Une fermeté conservatrice face au déclin démographique

Le Japon, au pouvoir quasi ininterrompu du Parti libéral-démocrate depuis 1955, opte pour une immigration sélective, privilégiant des programmes temporaires de travailleurs choisis. Dans son discours de politique générale, le Premier ministre a promis de « revoir à partir de zéro » les politiques d’immigration pour mettre fin aux « abus du système par certains étrangers ». Des réformes récentes illustrent cette fermeté : restriction de la conversion des permis de conduire étrangers - seuls les résidents de long terme y auront droit, avec un examen écrit passant de dix à cinquante questions -, contrôle accru sur les acquisitions immobilières par des étrangers, notamment l’interdiction d’achat de terrains agricoles pour les visas temporaires, et lien plus strict entre renouvellement de visas et régularité fiscale. Ces mesures, réunies sous le terme de « coexistence ordonnée », traduisent le refus des Japonais d’une immigration incontrôlée, préservant ainsi une identité nationale millénaire menacée par le déclin démographique.

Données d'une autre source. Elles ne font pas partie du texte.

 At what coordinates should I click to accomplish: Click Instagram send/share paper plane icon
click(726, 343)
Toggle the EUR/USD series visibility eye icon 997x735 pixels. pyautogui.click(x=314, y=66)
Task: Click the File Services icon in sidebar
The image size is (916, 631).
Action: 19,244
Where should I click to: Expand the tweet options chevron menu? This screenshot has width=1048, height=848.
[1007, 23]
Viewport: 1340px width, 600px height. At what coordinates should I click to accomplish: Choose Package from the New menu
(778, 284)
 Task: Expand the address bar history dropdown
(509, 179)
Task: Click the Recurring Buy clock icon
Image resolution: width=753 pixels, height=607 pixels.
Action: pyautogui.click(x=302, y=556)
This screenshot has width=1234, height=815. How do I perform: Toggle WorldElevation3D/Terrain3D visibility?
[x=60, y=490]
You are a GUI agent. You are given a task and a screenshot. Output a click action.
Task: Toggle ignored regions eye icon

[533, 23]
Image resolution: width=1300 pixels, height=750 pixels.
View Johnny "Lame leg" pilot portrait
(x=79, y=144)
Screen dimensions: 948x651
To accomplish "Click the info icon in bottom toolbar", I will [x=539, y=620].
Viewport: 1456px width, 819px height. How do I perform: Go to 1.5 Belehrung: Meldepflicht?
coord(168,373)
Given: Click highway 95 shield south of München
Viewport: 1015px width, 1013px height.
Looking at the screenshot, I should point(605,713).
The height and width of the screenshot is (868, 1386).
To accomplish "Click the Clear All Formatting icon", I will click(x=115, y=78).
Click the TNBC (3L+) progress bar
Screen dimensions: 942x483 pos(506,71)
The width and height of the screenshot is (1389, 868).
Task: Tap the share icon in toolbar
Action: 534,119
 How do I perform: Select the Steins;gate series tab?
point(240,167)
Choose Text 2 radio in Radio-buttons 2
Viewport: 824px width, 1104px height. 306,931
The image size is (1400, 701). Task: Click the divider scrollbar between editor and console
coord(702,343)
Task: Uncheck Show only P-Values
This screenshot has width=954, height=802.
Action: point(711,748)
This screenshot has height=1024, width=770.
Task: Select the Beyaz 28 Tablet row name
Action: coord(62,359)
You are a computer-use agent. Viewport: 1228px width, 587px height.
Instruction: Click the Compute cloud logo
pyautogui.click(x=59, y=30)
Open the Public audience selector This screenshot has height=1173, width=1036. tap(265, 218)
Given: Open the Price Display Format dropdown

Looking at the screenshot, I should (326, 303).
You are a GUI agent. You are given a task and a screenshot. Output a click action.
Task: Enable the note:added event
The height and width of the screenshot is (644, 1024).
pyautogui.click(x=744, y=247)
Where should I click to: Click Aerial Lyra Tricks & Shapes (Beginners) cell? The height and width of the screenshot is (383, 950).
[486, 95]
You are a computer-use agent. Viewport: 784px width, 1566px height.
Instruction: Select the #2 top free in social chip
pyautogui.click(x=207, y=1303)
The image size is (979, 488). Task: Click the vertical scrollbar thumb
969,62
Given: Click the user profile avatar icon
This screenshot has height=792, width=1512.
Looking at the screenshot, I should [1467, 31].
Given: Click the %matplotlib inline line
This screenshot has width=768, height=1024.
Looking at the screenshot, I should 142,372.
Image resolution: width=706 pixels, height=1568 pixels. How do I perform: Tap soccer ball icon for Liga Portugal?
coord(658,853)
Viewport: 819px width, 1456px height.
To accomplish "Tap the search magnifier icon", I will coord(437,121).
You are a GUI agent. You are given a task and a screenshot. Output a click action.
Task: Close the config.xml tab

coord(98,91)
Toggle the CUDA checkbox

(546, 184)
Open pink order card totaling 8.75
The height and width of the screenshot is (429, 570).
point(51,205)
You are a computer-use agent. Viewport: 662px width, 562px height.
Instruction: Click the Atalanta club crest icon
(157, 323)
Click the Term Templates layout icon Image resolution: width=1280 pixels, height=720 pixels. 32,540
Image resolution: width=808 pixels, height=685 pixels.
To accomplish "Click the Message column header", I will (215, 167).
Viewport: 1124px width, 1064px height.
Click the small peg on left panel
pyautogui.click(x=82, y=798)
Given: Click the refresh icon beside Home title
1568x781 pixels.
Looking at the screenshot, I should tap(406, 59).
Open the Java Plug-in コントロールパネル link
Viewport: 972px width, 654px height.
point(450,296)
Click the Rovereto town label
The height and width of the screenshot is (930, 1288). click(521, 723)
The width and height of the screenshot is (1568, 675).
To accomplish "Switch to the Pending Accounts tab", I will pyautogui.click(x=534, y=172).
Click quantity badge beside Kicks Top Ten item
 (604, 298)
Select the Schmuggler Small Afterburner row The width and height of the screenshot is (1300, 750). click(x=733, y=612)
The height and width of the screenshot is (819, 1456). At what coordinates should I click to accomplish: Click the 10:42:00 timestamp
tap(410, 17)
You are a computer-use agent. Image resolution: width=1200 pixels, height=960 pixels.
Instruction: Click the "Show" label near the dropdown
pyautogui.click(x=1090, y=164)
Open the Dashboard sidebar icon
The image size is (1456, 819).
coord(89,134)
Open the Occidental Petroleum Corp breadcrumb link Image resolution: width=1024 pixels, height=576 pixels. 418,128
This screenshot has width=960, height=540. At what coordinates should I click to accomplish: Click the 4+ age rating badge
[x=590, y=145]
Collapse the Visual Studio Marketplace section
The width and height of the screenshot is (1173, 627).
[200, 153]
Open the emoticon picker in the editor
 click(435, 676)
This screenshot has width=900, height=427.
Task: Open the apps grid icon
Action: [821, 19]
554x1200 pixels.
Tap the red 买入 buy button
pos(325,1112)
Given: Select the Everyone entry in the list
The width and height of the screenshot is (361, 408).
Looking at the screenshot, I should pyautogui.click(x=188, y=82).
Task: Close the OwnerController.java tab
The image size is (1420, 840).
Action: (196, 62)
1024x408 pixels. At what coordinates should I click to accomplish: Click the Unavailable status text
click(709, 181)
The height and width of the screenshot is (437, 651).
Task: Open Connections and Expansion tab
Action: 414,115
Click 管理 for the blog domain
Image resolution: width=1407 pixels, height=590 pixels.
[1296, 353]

Kimi Onoda, ancienne directrice de campagne de Takaichi, actuellement chargée des incidents liés aux étrangers (criminalité, nuisances), a pour mission de passer en revue les systèmes existants : visas, permis de tous types, biens immobiliers. L’objectif ? Resserrer les règles jugées trop permissives en s'adaptant aux « situations actuelles ». Pour Yuka, militante tokyoïte du Parti libéral-démocrate contactée par Boulevard Voltaire, cette initiative est un jalon qui correspond aux attentes du peuple nippon : « C’est un signe fort pour le Japon, c’est une manière de rejoindre le grand courant conservateur qui souffle partout, que ce soit aux États-Unis ou en Europe ».

Leçon française : le fiasco du ministère Sarkozy

En France, la seule expérience d’un tel ministère, sous Nicolas Sarkozy en 2007, s’est soldée par un échec retentissant, ouvrant les vannes d’une immigration massive au lieu de les verrouiller. Créé pour durcir les expulsions et contrôler les flux, ce ministère, tenu à sa création par Brice Hortefeux, puis Éric Besson, ancien socialiste, a fait tout l’inverse. Le nombre de nouvelles entrées sur le territoire national n’a fait qu'augmenter, passant de 234.000 en 2006 à 278.000 à la fin du mandat Sarkozy. À l’époque, ce dernier promettait une « immigration choisie », mais les résultats ont été inverses : de son arrivée au pouvoir à son départ de l’Élysée, son mandat aura vu le nombre d’entrées nouvelles croître de près de 20 %.

Ce précédent alerte : un ministère dédié peut devenir un cheval de Troie si l’idéologie n’est pas assez ferme. Au Japon, la tendance semble être tout autre - l’héritage historique faisant son œuvre. Le pouvoir en place opte pour une approche souverainiste et pragmatique qui doit répondre aux préoccupations populaires : protéger l’identité japonaise plutôt que de la diluer. « Le fait de créer un ministère de l’Immigration est vraiment une très bonne chose, car l’immigration est devenue l’un des sujets de préoccupation majeure pour les Japonais », ajoute Yuka, soulignant la volonté majoritaire des Japonais de préserver la cohésion de l’archipel face à la mondialisation.